图:华章出版社创始人,万国集团董事长孙立哲

孙立哲:

大家下午好。我是文革以后第一届医学研究生,1982年以后到美国留学,留学到1991年回国。这一段时间我感觉到回忆起来也许跟后来留学生的体验很不同,因为我觉得几乎是在生存的底线中挣扎,那时候打过7份工、当过医院实验品。

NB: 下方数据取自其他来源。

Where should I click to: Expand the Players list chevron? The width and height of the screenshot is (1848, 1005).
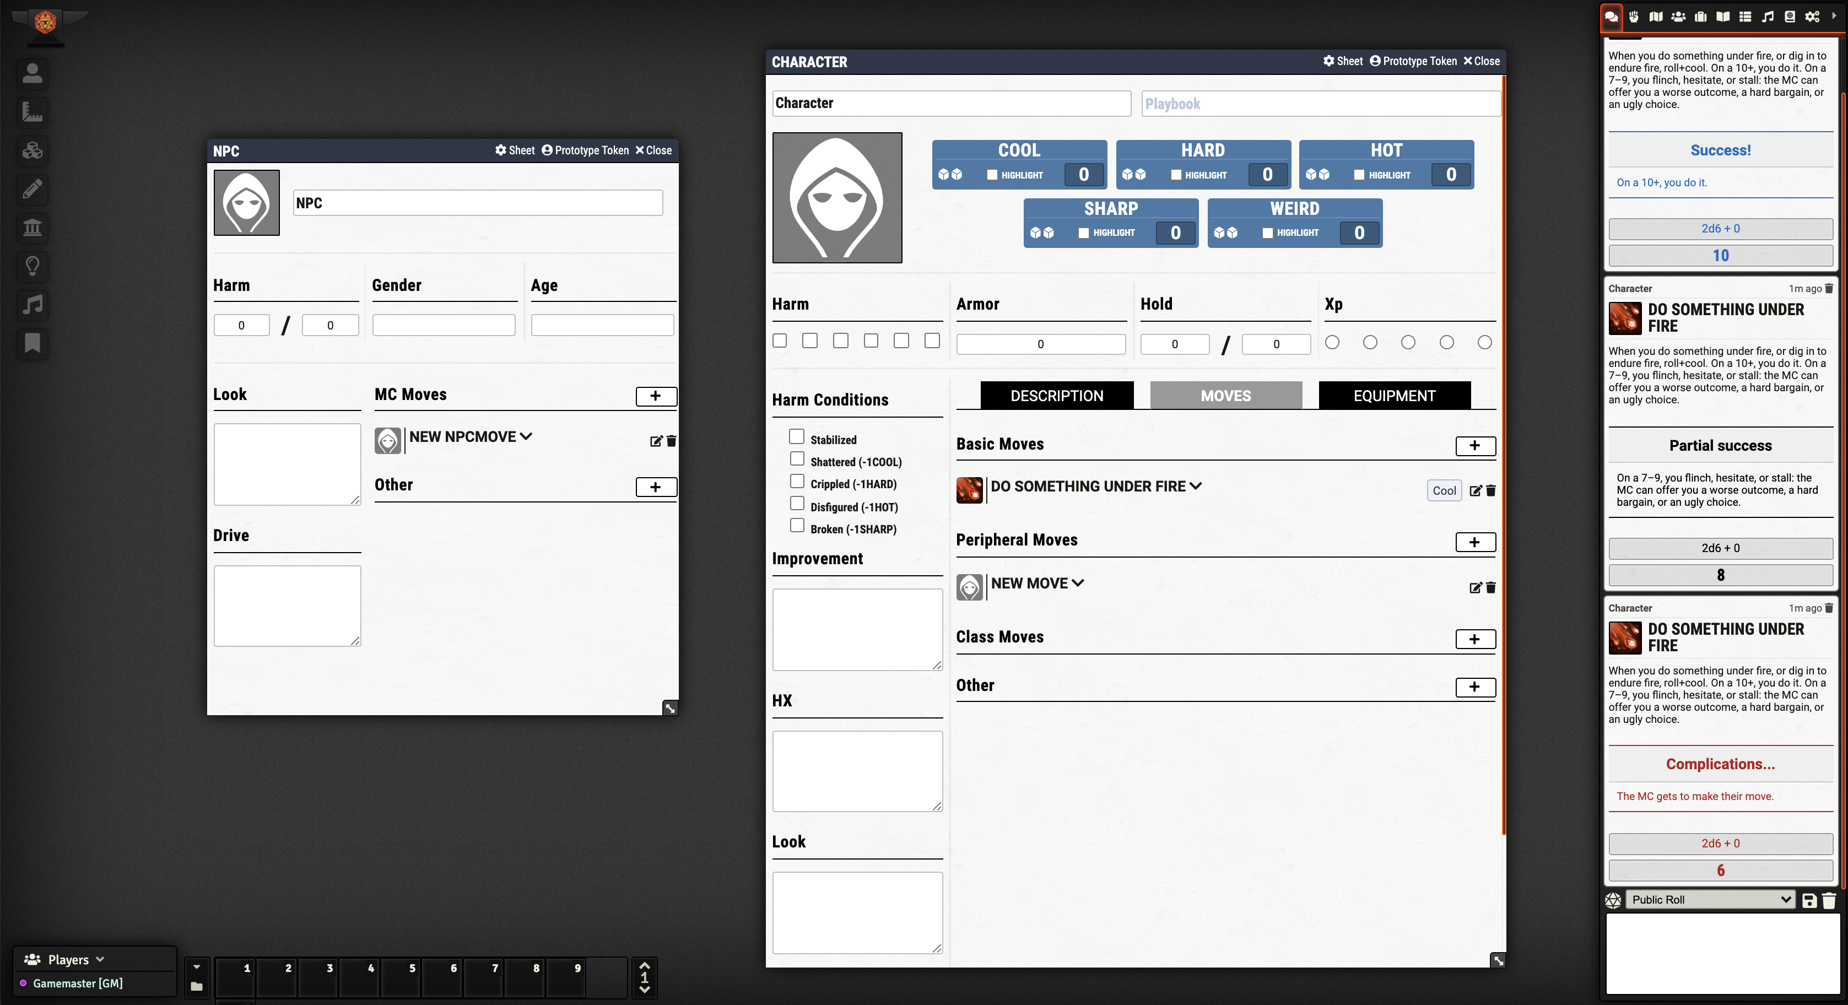tap(100, 959)
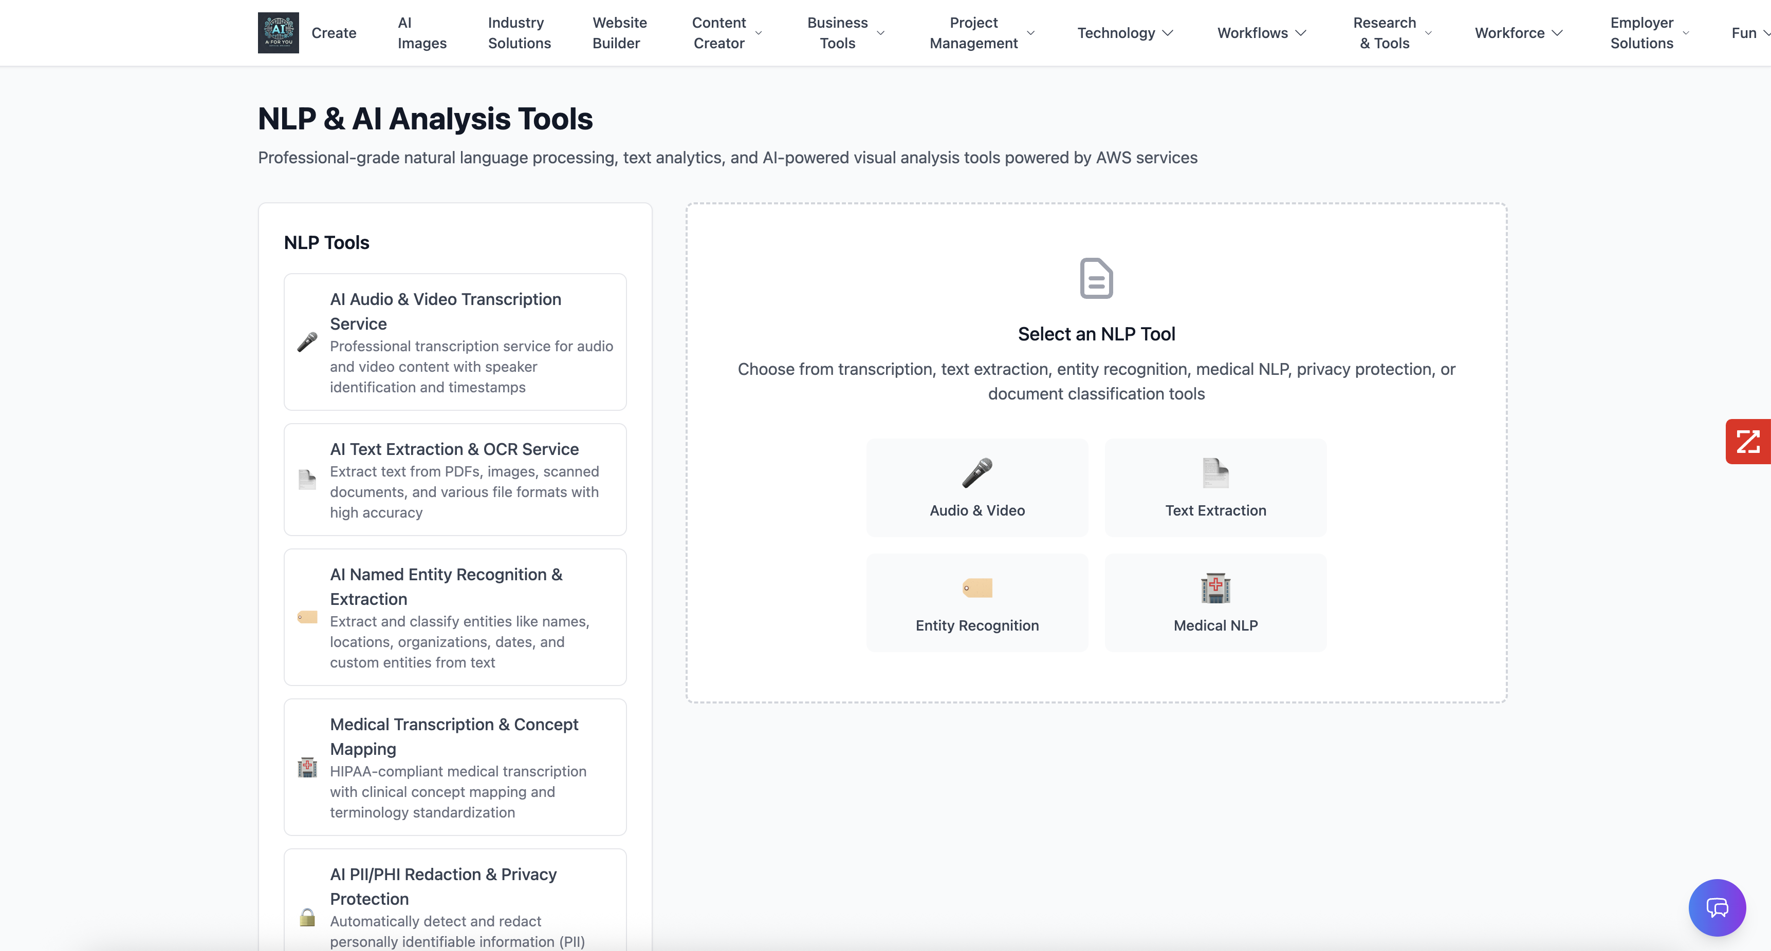Click the hospital icon in Medical NLP tile

[1215, 588]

我想今天谈什么问题呢?大家是不是能讨论这么一个问题,就是这么广泛的留学生的群体,我们到底以什么样的标杆来衡量我们这些留学生,或者是海归人员的成功与否,或者是不是人才。失败是不是一个常态?还是说我们看到很多成功的人士给我们列出了很多例子,说了很多体验,比如说我要做投资的,我有多少资产,投资了多少成功的企业。作为广大的留学人员,真正的这种体验是不是一样的。我自己看看我周边的人,觉得成功是很少数的,正在努力成功的、在追求目标的人是大多数。所以我自己觉得成功是一个短态,不是一个常态。

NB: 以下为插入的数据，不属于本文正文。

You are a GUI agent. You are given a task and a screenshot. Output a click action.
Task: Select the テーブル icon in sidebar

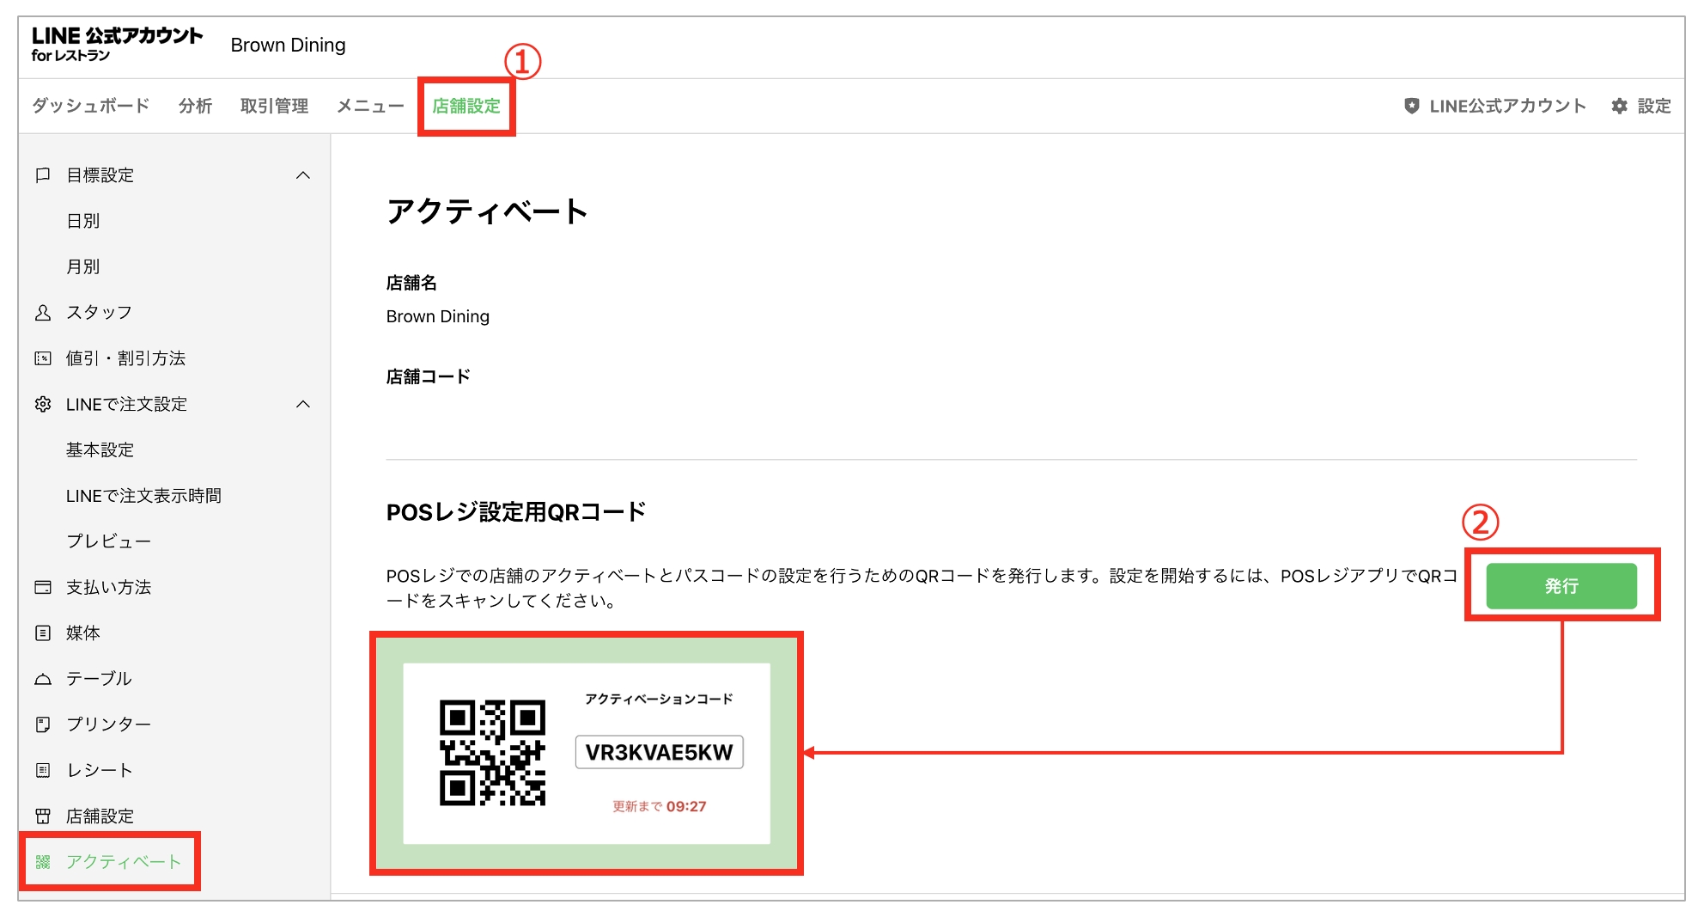pyautogui.click(x=42, y=678)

困境和苦难也许真是一个常态,这是我自己亲身体验出来的。比如说我回国创业的时候,同做的有30来个公司,大部分公司都死了,失败为主。成功了几个公司,成功的公司后来回头一想是靠运气、靠机遇或者靠其他的人,不是我的创业,到现在我也不懂出版。我倒觉得我的经历中可以跟大家分享的是苦难,比如说我在美国的学习告一段落的时候,有两个孩子,这时候我爱人得了癌症,带着我爱人回北京治病,治了很长时间的病,后来在北京去世,我就在北京创业。没想到我在北京创业的时候,我又发现诊断成一个很严重的癌症,那你说这个创业怎么创,结果我回到美国以后,我就在美国跟医生说,说我得了癌症,但是我自己就是大夫,咱们能不能配合一块治疗。结果没想到我这个医生尽管他有很严谨的医疗的规范要求,他说好,咱们商量着治。做手术的时候,麻醉师全麻让我睡觉,大手术、小手术都是全麻,我说不行,我说我睡觉万一给我治坏了怎么办。结果我的医生拿出一个教学的电视放在我前面,说好那我们一起做手术,我就跟这个医生通过电脑荧光屏一起来做这个肿瘤切除的手术,手术之后成功了,然后又做了一种很奇怪的治疗,就是给自己打细菌,自己发烧40度,肿瘤也没有复发,但是这种治疗方法特别古老,已经很少有人用了。 为什么说这个例子,说这个例子我是想在外国的留学的体验当中有一条收获很大,就是美国尊重人的自主权,就是说我能够在那个环境下跟美国医生一起来治自己的病。后来第二次留学,是因为当时我非常失败,所以我觉得失败作为常态,失败作为再次留学的动力,我后来又学习了管理、学习了金融、学习了医学。因为我打了一个官司,学习了法律,说打官司还不赶紧学学法律,我在芝加哥大学学法律学位。为什么要这么学?和开始出国学习动力、动机完全不一样,从解决失败中存在的问题,几乎是上瘾,学习脑子里一大堆的问题,这时候体会到了。学习是被动学、找工作学,这个学习不到位,如果想掌握一个东西就有可能学习的好。如果真正的上瘾,我自己体会这种学习是非常强,这个学习也能够学以致用。后来不管做企业、做银行、还是做出版,就有效利用在海外学习的这种学以致用的方式。 我今天想跟大家分享就这样一个个人的体会。